## Text provided:
--
The memorandum was presented to Assistant Secretary of State William M. Rountree. The delegation was composed of representatives of the Synagogue Council of America, the Central Conference of American Rabbis, the Rabbinical’ Assembly of America, and the Rabbinical Council of America. The latter three groups represent Reform, Conservative and Orthodox rabbis, respectively.

In their memorandum, the rabbis also asked that President Eisenhower use his good offices and personal prestige to remind Egypt that the United Nations-Charter applies to Jews as well as to all people, and that Egypt should “cease at once its campaign of economic strangulation, deprivations and arrests against the Jews “The delegation suggested that the United States move the creation of a U.N. Commission of Inquiry “to obtain unprejudiced information on the current situation of human rights in Egypt.”
--
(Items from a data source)
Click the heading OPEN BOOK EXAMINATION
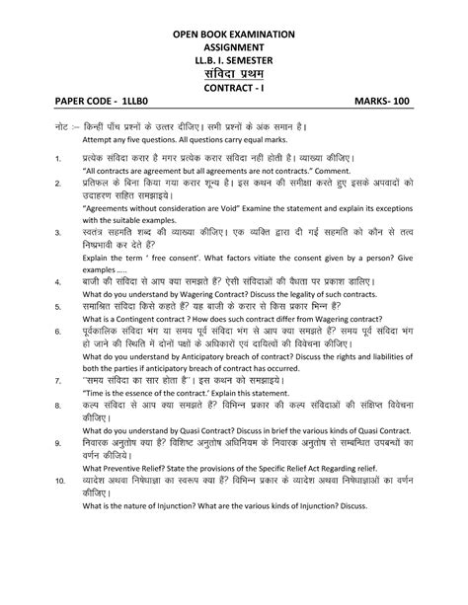234,34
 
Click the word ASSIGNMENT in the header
234,47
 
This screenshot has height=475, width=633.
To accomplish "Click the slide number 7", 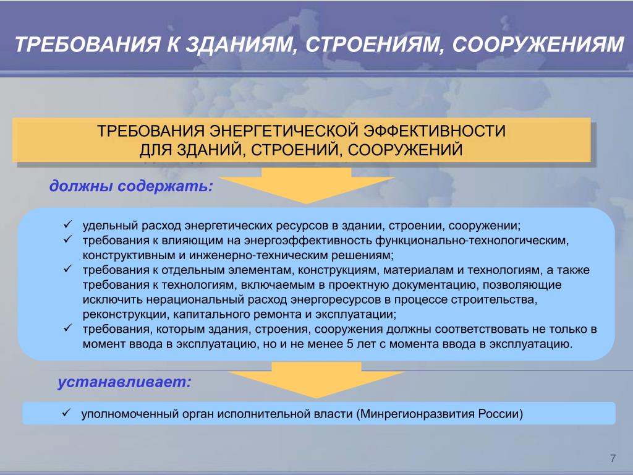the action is coord(613,458).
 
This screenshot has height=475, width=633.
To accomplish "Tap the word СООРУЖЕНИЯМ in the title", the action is coord(538,45).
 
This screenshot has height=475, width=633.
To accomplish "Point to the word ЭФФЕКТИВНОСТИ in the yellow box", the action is coord(435,131).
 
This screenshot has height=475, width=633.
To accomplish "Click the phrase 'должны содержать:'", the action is coord(131,186).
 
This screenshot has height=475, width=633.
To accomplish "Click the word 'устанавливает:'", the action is coord(124,382).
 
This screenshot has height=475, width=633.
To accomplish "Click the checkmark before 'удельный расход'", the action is coord(67,224).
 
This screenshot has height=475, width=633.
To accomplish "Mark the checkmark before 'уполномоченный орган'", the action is coord(66,413).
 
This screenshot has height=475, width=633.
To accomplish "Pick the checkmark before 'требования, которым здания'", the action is coord(67,328).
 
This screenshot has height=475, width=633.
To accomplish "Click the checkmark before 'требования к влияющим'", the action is coord(67,239).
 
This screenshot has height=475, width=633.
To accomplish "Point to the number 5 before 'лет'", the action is coord(350,344).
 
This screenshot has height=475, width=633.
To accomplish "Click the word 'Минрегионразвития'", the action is coord(417,414).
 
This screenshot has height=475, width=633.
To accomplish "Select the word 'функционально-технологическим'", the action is coord(472,241).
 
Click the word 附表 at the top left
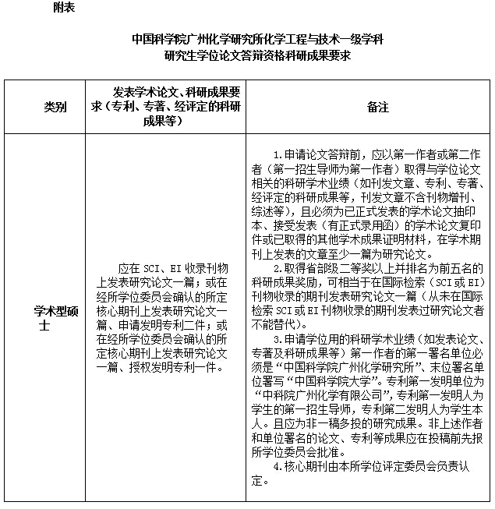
--
## Written request 1:
In the text on the rabbis' memorandum, why did the delegation suggest that the United States move the creation of a U.N. Commission of Inquiry? Answer in one to three sentences.
## Written request 2:
Pick up the text on the rabbis' memorandum after its last sentence and carry it forward.

## Final result 1:
The delegation suggested it so that the commission could obtain unprejudiced information on the current situation of human rights in Egypt.

## Final result 2:
The United States was urged by the delegation to open its doors to the Jews of Egypt, threatened with deportation, under the emergency parolee provision of the immigration code. Recalling the rise of Hitler and the Nazi attacks against Jews and human rights in general, the rabbis declared that “Hitler, too, began modestly with confiscations, with seeming legality and without public pogroms. It is the bitter lesson of contemporary history that tyranny that is not called to account sows the seed of a murderous harvest of hate for the entire world.”

The delegation, expressed its “concern over the position and safety” of Chief Rabbi Haim Nahum of Egypt who is reportedly under house arrest.